:: Extract provided ::
Member of the U.S. House of Representatives from Alabama
- In office January 3, 1967 – December 13, 1988
- Preceded by: Glenn Andrews
- Succeeded by: Glen Browder
- Constituency: 4th district (1967–1973) 3rd district (1973–1988)

Member of the Alabama Senate from the 8th district
- In office November 7, 1962 – November 9, 1966

Member of the Alabama House of Representatives
- In office November 5, 1958 – November 7, 1962

Personal details
- Born: William Flynt Nichols October 16, 1918 Monroe County, Mississippi, U.S.
- Died: December 13, 1988 (aged 70) Washington, D.C., U.S.
- Party: Democratic
- Spouse: Maude Carolyn Funderburk ​ ​(m. 1943)​
- Children: 3
- Alma mater: Auburn University (BS, MS)

Military service
- Allegiance: United States
- Branch/service: United States Army
- Years of service: 1942–1947
- Rank: Captain
- Unit: 8th Infantry Division
- Battles/wars: Battle of Hürtgen Forest (WIA)
- Awards: Bronze Star Purple Heart

= Bill Nichols (politician) =

U.S. Congressional Representative

William Flynt Nichols (October 16, 1918 – December 13, 1988) was an American politician. A member of the Democratic Party, he served in the United States House of Representatives for Alabama's 4th congressional district from 1967 to 1973 and Alabama's 3rd congressional district from 1973 until his death in 1988.

:: Problem A ::
In the Bill Nichols extract, what rank did Nichols hold in the United States Army?
:: Problem B ::
Print the section of the Bill Nichols extract that opens with the words containing "Personal details" and closes with "Washington, D.C., U.S.".

:: Material provided ::
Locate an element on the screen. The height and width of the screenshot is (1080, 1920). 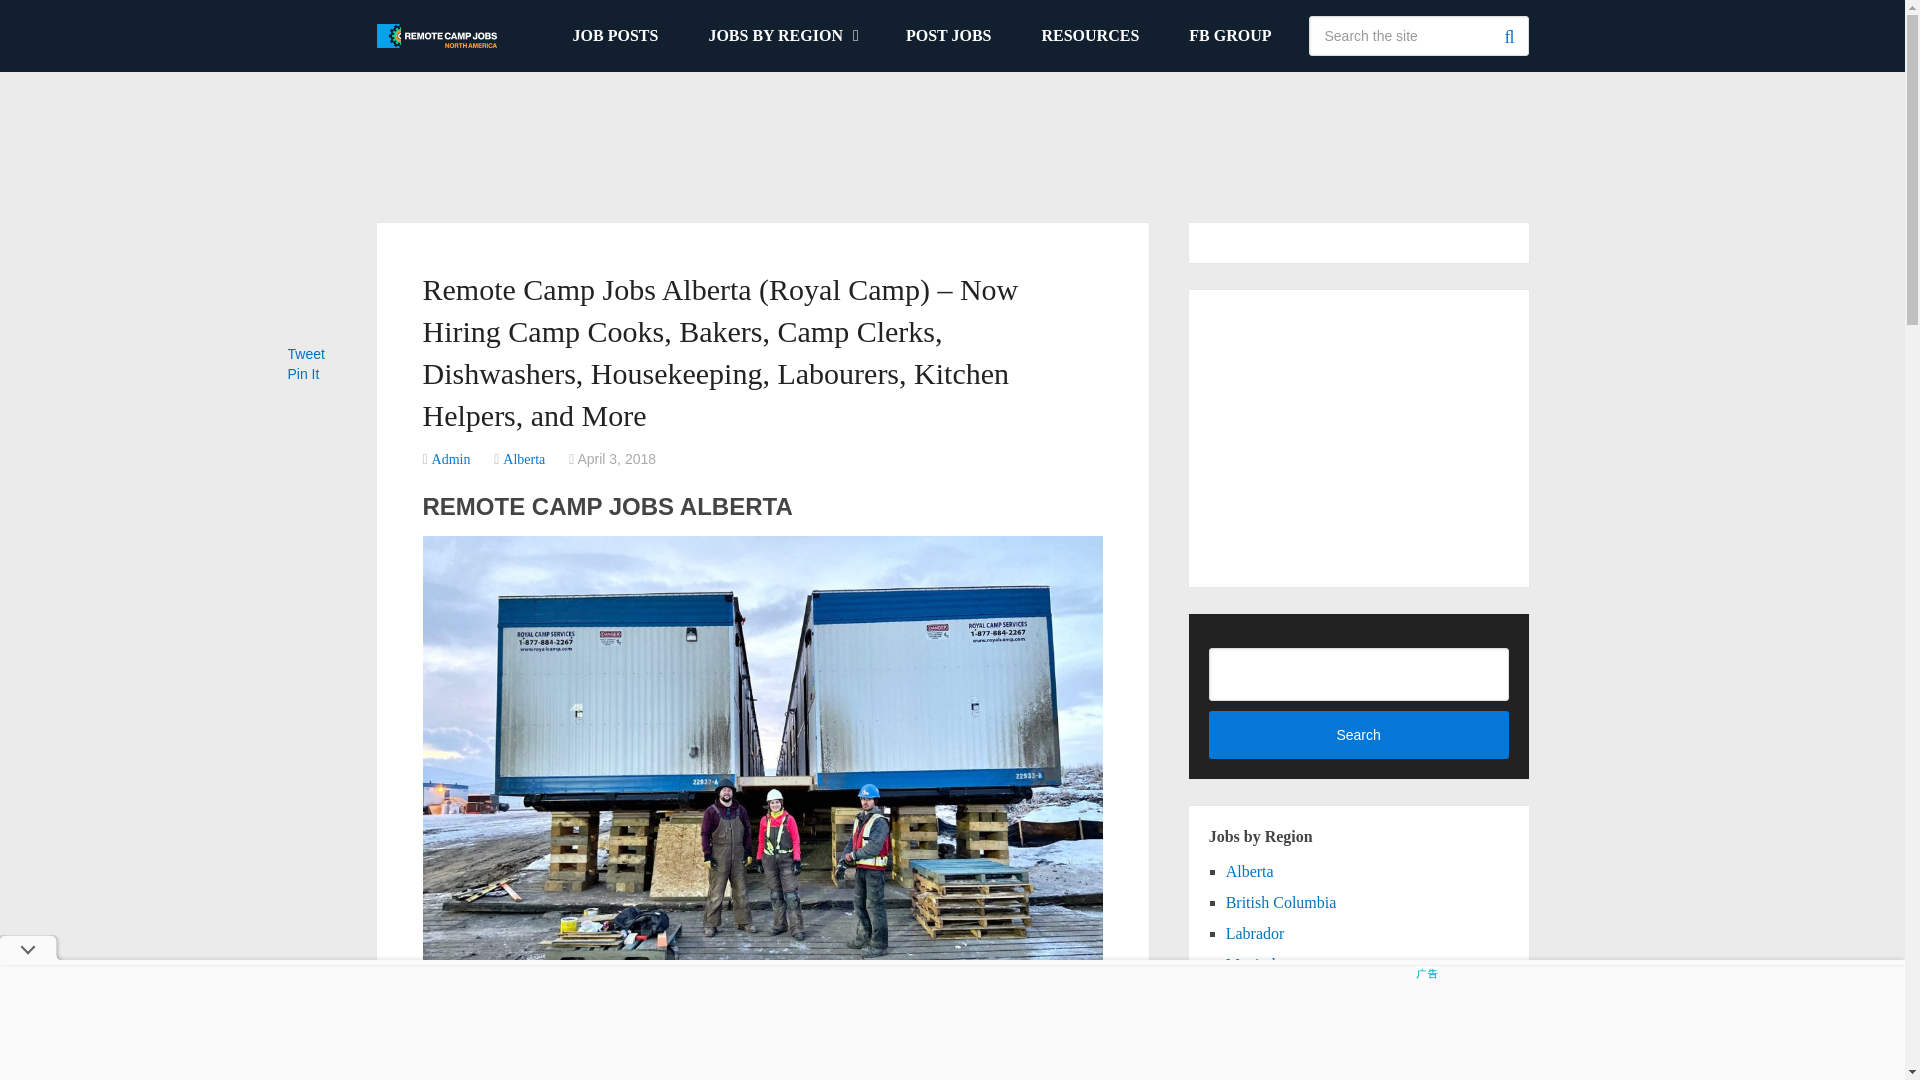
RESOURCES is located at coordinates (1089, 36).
---
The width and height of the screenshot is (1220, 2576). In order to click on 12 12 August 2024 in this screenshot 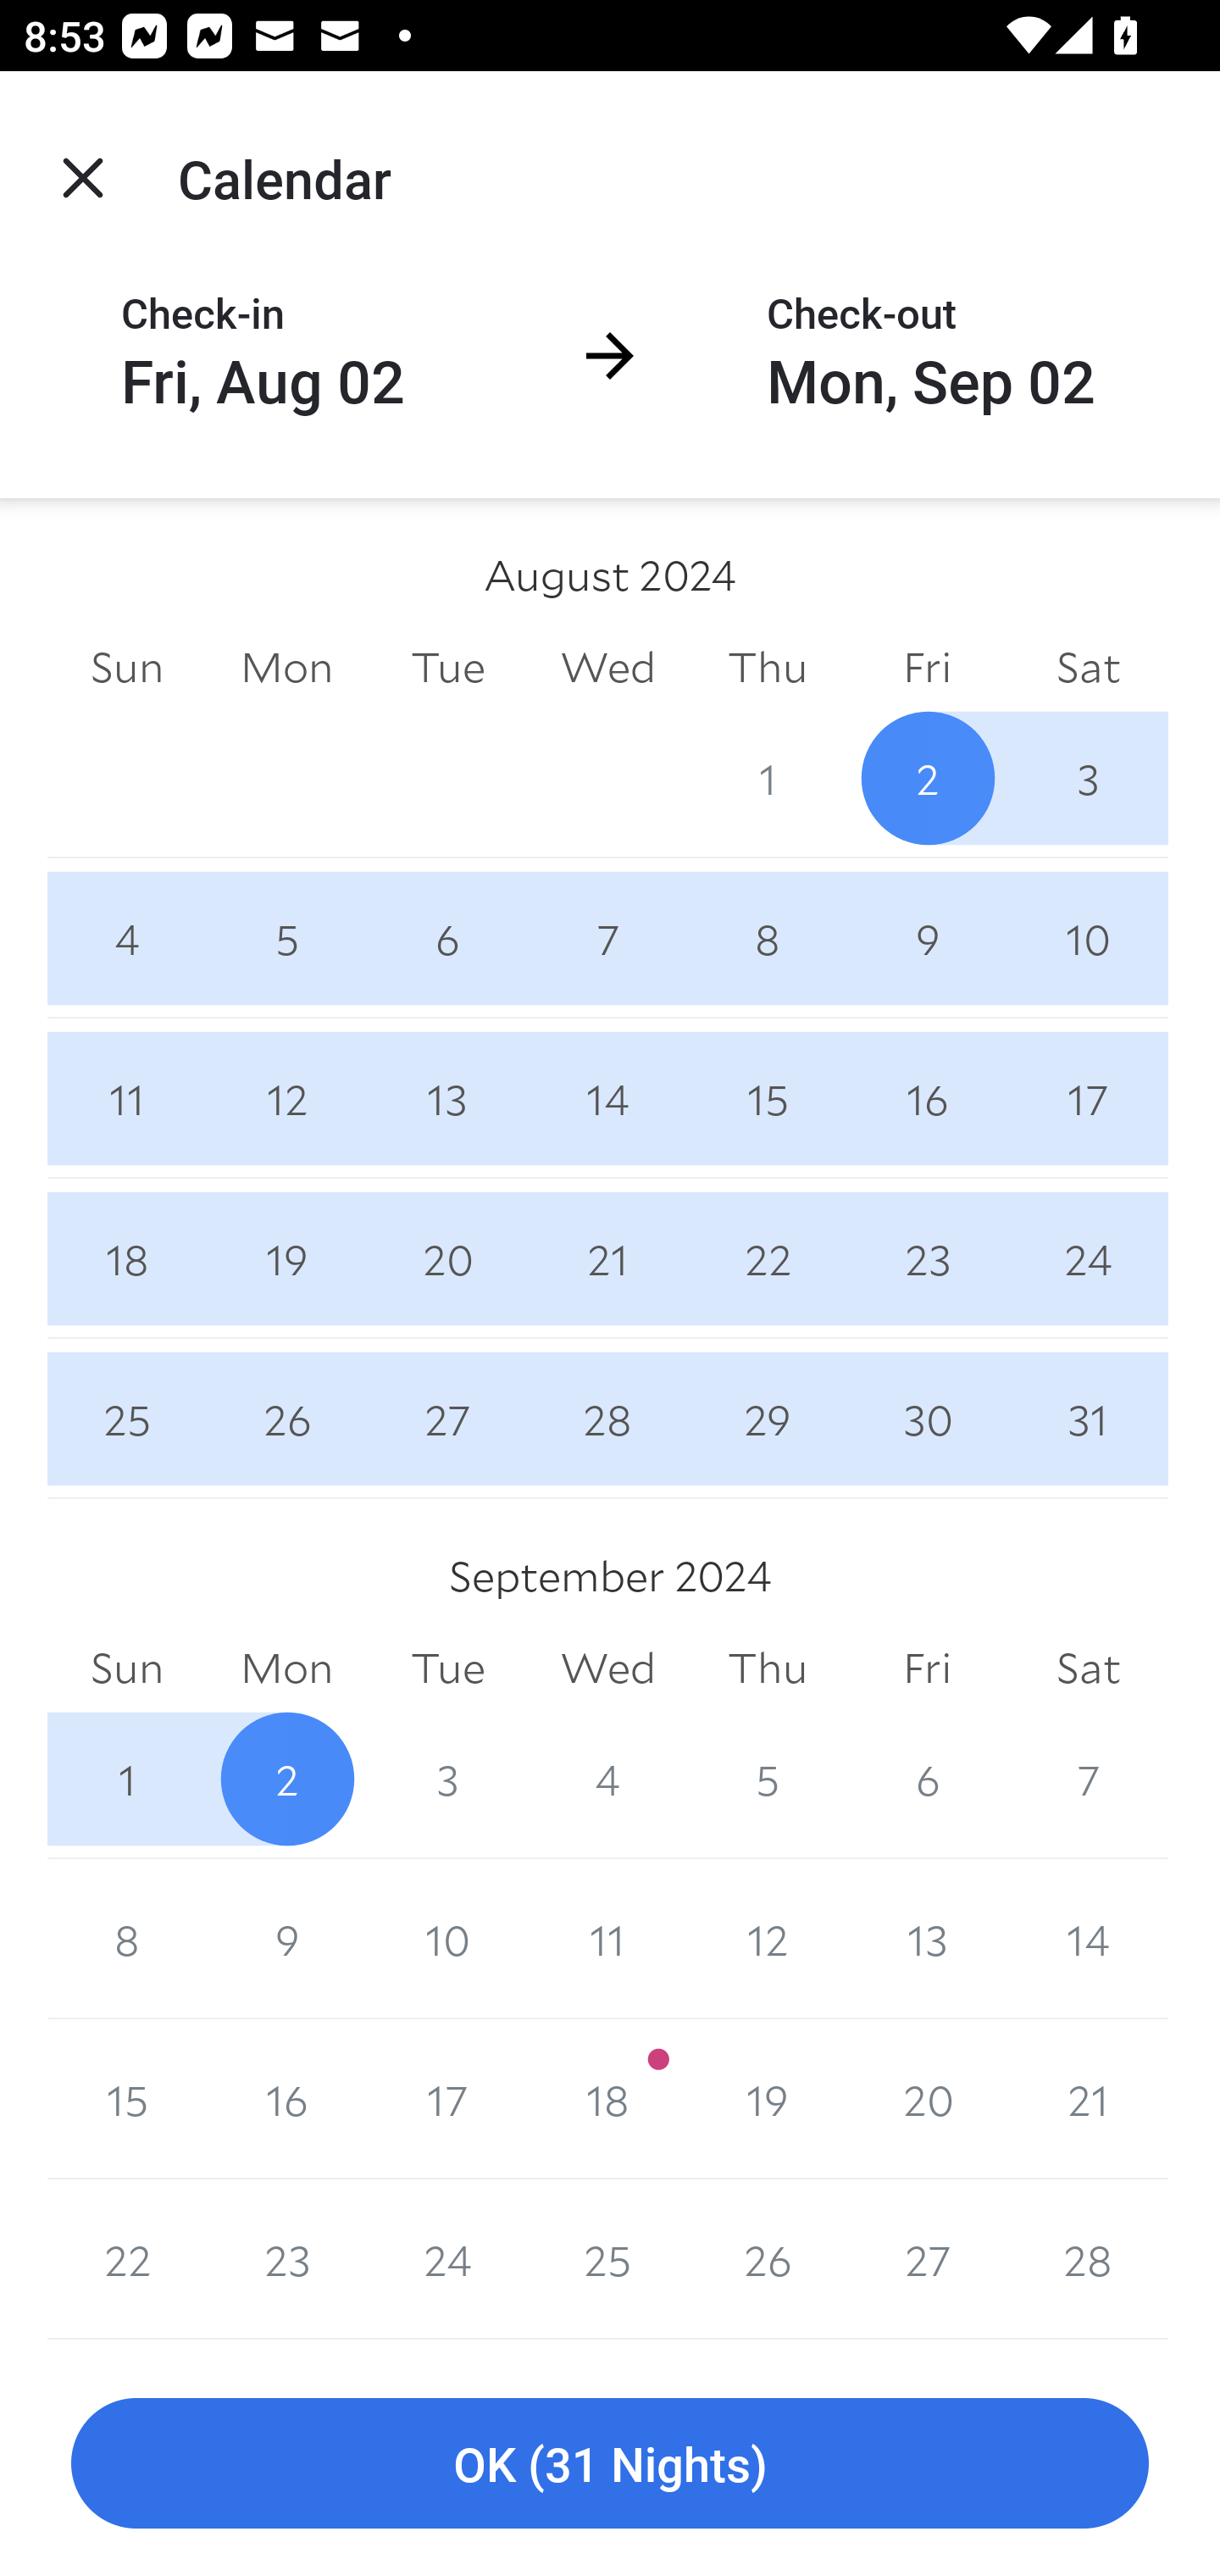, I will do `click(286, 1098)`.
...
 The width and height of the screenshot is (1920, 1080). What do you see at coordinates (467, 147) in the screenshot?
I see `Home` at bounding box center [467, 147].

:: Response box A ::
Captain

:: Response box B ::
Personal details
- Born: William Flynt Nichols October 16, 1918 Monroe County, Mississippi, U.S.
- Died: December 13, 1988 (aged 70) Washington, D.C., U.S.